Bijou Romantique d’Etat Libre d’Orange: l’enfant terrible de la parfumerie renoue à sa façon avec un registre classique.

Le petit dernier d’Etat Libre d’Orange explore un genre très féminin, celui des grands pafums à l’aura affirmée. Riches et complexes, dotés d’un sillage puissant, ils ont fait la beauté d’une parfumerie telle que l’on a pu la connaître avant l’ère des parfums liftés par des tests marketing, les privant ainsi d’une personnalité forte.
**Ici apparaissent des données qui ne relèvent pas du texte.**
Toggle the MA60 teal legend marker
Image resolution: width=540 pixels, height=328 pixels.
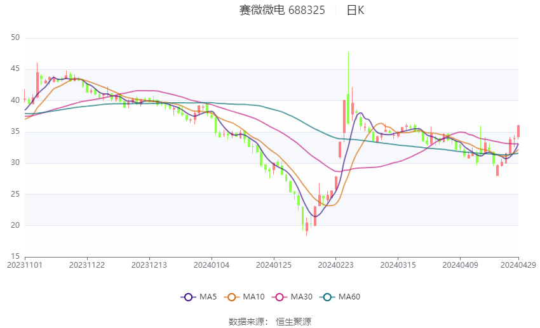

Tout en reprenant les codes d’une parfumerie classique, Etat Libre d’Orange, en collaboration avec Mathilde Bijaoui, qui avait déjà travaillé sur le primé et très original Like This, renouvelle le genre avec sa « patte maison », à l’aide de notes agrumes piquantes, (bergamote, citron), légèrement épicées (baies roses), sans oublier d’y ajouter sa signature, un effet un peu animal que l’on retrouve dans bon nombre de ses créations. L’envie d’un parfum aux faux-airs de “guerlinade” , modernisée, un parfum faussement désuet, faussement sage, dont le titre évoquerait cette réplique célèbre, issue de la bande dessinée La Ballade de la mer salée, d’Hugo Pratt, “Adieu, Bijou Romantique”, trottait depuis longtemps dans la tête du créateur de la marque, Etienne de Swardt. Autour de l’idée d’une personnalité facettée, que l’on va travailler pour en faire ressortir toutes les subtilités, telle une pierre précieuse à l’état brut, que l’on aurait ciselée pour en proposer un bijou serti, s’est esquissée la fragrance d’une fausse ingénue, un parfum complexe et facetté qui nous plongerait en plein coeur du romantisme du 19ème siècle, à l’époque de Musset ou de Georges Sand.
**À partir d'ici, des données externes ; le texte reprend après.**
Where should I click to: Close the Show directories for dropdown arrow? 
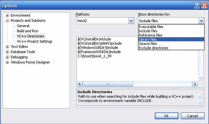pos(202,21)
Et cette image se traduit ici olfactivement par un parfum floral oriental poudré, empreint d’un coeur composé d’ylang-ylang et de jasmin, paré de notes pétillantes et hespéridées en tête, sur un fond très baumé, où l’absolu de vanille domine, aux côté du benjoin et du patchouli, mais aussi de notes poudrées telles que l’iris, assez présent. Pour moderniser ce coeur floral, tout en le rendant plus lascif, Mathilde Bijaoui y a ajouté un zeste de noix de coco, (jungle essence), qui, marié aux notes vanillées, peut donner un effet légèrement “chocolaté” sur certaines peaux.
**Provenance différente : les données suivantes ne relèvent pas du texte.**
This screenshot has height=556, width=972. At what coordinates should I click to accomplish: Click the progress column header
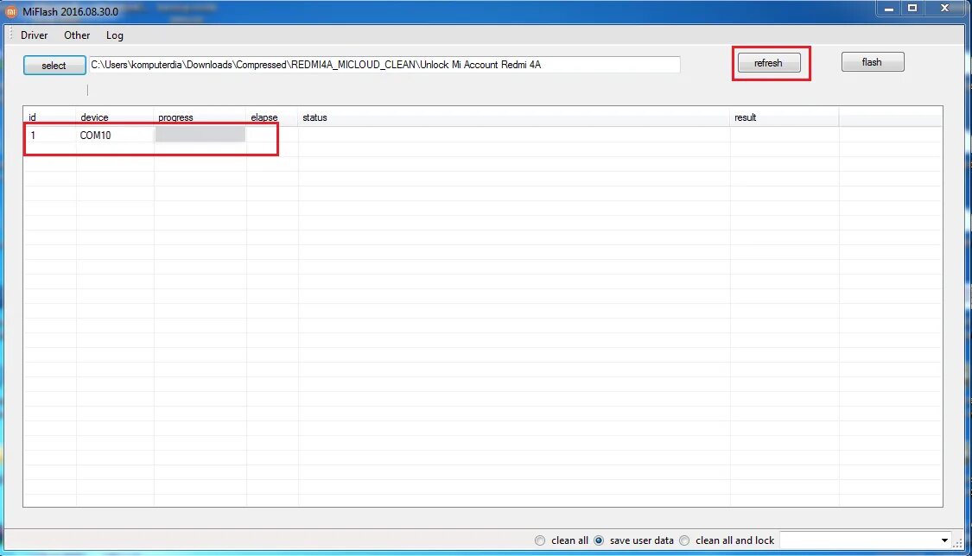point(175,117)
Si l’on peut y voir une construction plutôt traditionnelle au prime abord, c’est heureusement sans compter la trame souvent animale et sexuelle que l’on retrouve dans plusieurs créations de cette marque. On distingue en effet cette base un peu charnelle, typique de cette marque, légère mais présente, en filigrane. La vanille exhale ses charmes féminins et sensuels tout au long de l’évolution du parfum, bien qu’elle s’exprime plus nettement sur peau que sur touche. En effet, sur touche, l’envolée pimpante hespéridée en tête subsiste plus longuement, la touche de baies roses se distingue plus volontiers, ainsi que l’accord solaire ylang-ylang — noix de coco qui y est plus présent. Sur peau, ce sont les notes de fond baumées et poudrées qui s’affirment le plus, laissant le reste plus en sourdine.

Tel un parfum-bijou exaltant toute la féminité de celle qui le porte, cette nouvelle fragrance d’Etat Libre d’Orange semble se fondre à la peau, comme un kaléidoscope, pour faire ressortir les différents visages que l’on possède tous.

A découvrir au 69 rue des Archives, et désormais également sur le corner d’Etat Libre d’Orange à la Scent Room du Printemps, notamment le temps d’un cocktail prévu à cet effet, le jeudi 5 Avril prochain.